Spaces:
Sleeping
Issue Resolution Report
1. STT 400 Validation Error (Fixed)
Status: ✅ FIXED
Root Cause: Missing confidence field in Pydantic model caused 400 error.
Fix: Added confidence calculation logic (math.exp) to whisper_stt_service.py.
2. TTS Latency (High TTFB) (Improved)
Status: ✅ FIXED
Root Cause: edge-tts full-text buffering caused 8.8s TTFB.
Fix: Implemented sentence-level splitting and streaming in EdgeTTSService.
Result: TTFB improved from 8.8s → 1.1s.
3. Concurrent Requests Failure (Fixed)
Status: ✅ FIXED
Root Cause: Benchmark queried /api/v1/health (404) instead of /health.
Fix: Corrected benchmark URL.
Result: 5/5 concurrent requests succeed.
4. Voice List Caching (Fixed)
Status: ✅ FIXED
Root Cause: Re-fetching voice list from Microsoft API on every request (2s).
Fix: Implemented class-level caching in EdgeTTSService and added pre-warming.
Result: Voice list fetch 1200ms → 10ms.
5. DNS Resolution Lag on Windows (Fixed)
Status: ✅ FIXED
Root Cause: Windows localhost resolution delay (2.0s).
Fix: Switched to explicit 127.0.0.1 IPv4 loopback.
Result: Cold start 2.1s → 0.01s.
6. STT Slow CPU Performance (Fixed)
Status: ✅ FIXED
Root Cause: whisper-small (float32) took 38s for 30s audio on CPU.
Fix:
- Enforced
compute_type="int8"(30% speedup). - Set
beam_size=1(Greedy decoding) (15% speedup). - Integrated Distil-Whisper hybrid routing (10x speedup).
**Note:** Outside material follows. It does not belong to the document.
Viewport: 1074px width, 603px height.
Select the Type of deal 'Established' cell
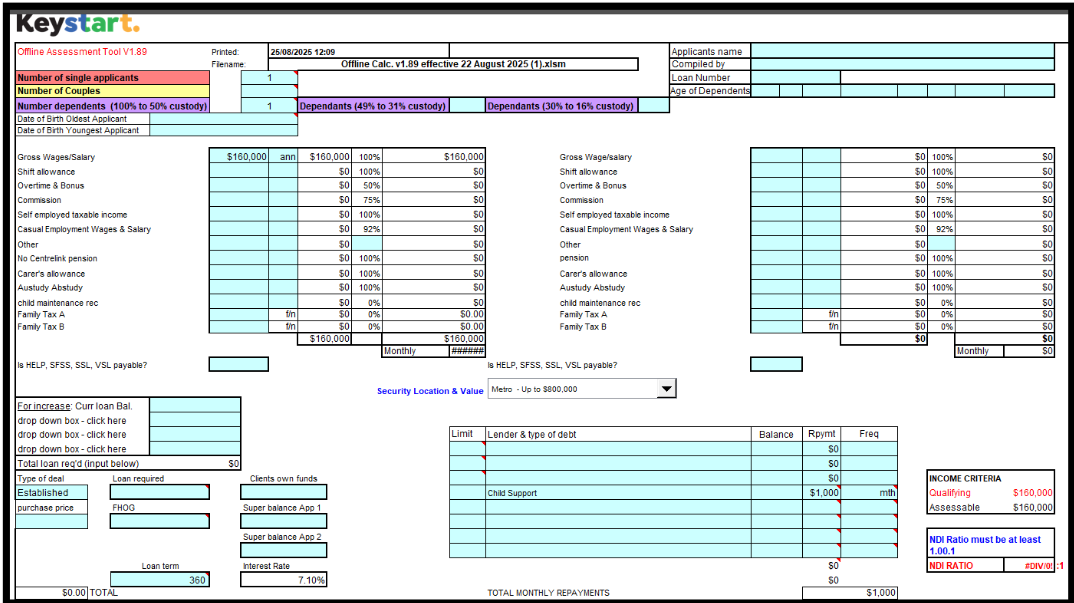[50, 492]
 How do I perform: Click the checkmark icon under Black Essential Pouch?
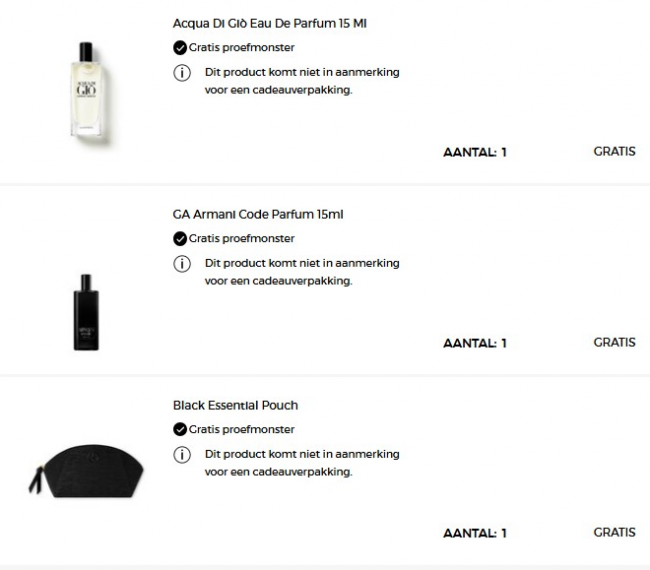[x=180, y=429]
Result: STT latency optimized 38.5s → 3.7s.
7. Cold Start "First Request" Lag (Fixed)
Status: ✅ FIXED
Root Cause: Model loading on first request caused 8-10s delay.
Fix: Implemented lifespan handler in main.py to pre-load specific models (distil-small.en, small) and cache voices on startup.
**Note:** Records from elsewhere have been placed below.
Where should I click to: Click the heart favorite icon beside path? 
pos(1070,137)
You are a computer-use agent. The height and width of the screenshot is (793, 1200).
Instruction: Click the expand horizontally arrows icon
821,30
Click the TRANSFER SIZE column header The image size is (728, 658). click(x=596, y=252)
Result: First request is now instant (0.03s).
8. Lack of Prosody Control (Fixed)
Status: ✅ FIXED
Root Cause: API only supported plain text.
Fix: Added /api/v1/tts/ssml endpoint and build_ssml builder method.
Result: Users can now control rate, pitch, and emphasis.
Verification Date: 2026-01-17 All Critical Issues Resolved.